How might we go about corresponding programming languages to natural languages? Compared to natural languages, programming languages are all very closely related to each other; they evolved for very specific purposes in a very short timeframe, adapting their terminology from successful programming languages before it. Because of these tight-knit relationships, this analogy will be most successful if we limit the comparison to Indo-European languages and their influence on the Western world.
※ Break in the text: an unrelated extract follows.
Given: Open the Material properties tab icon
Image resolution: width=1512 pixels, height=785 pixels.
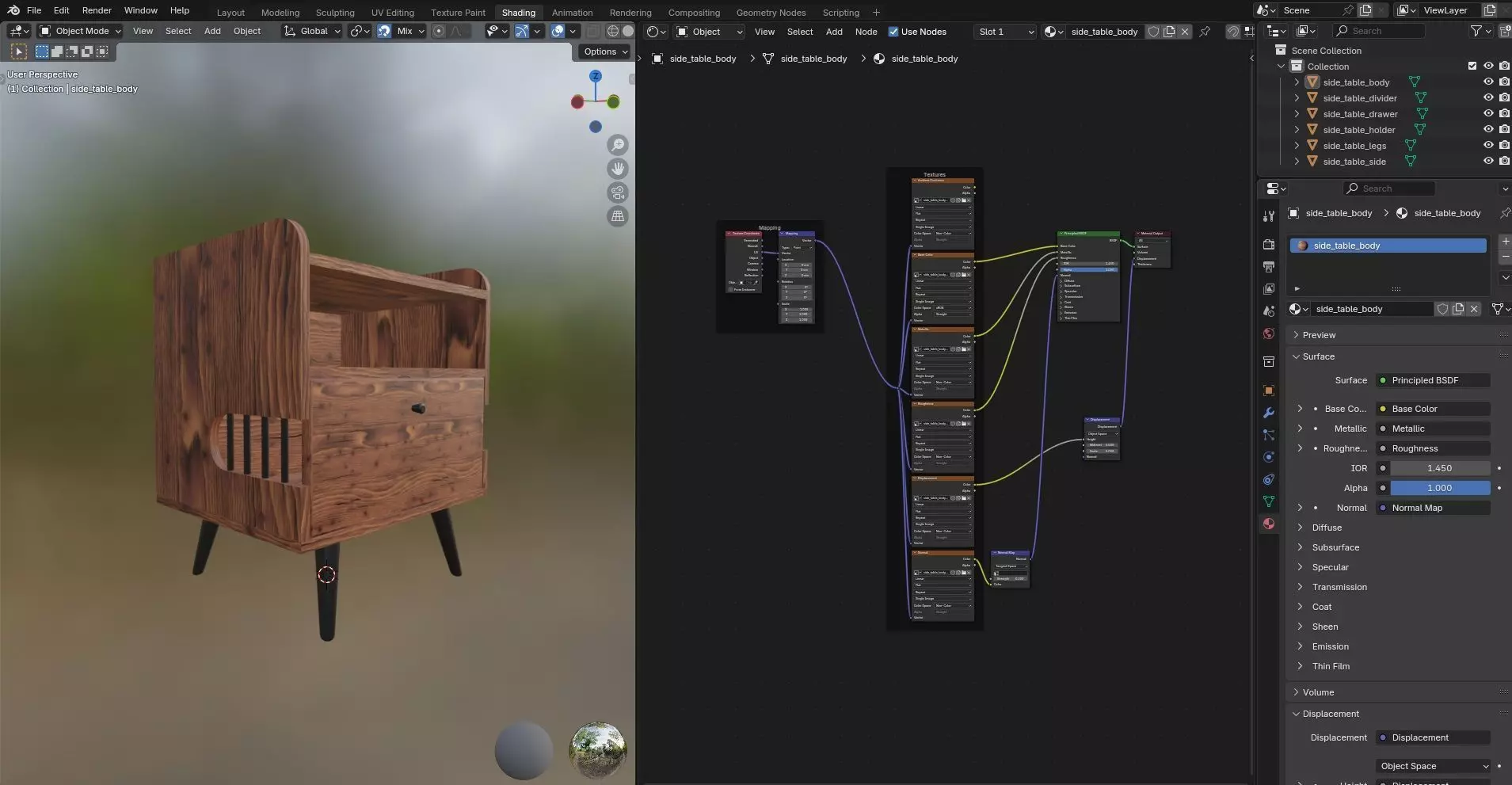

The equivalent of classical Greek would be the language ALGOL: Just as Greek played an important role in the foundation of science and philosophy in classical antiquity, ALGOL was developed in the classical days of programming—the 1950s—where computer scientists were just beginning to explore theoretical properties of programs and algorithms. ALGOL popularized the idea of programs structured into blocks, and heavily influenced most programming languages that are popular today, including C and its descendants. Just as Greek is no longer a lingua franca but its letters and roots still appear frequently in academia and science, to this day ALGOL is still in use in theoretical discussions of algorithms in textbooks although it is rarely used in software development.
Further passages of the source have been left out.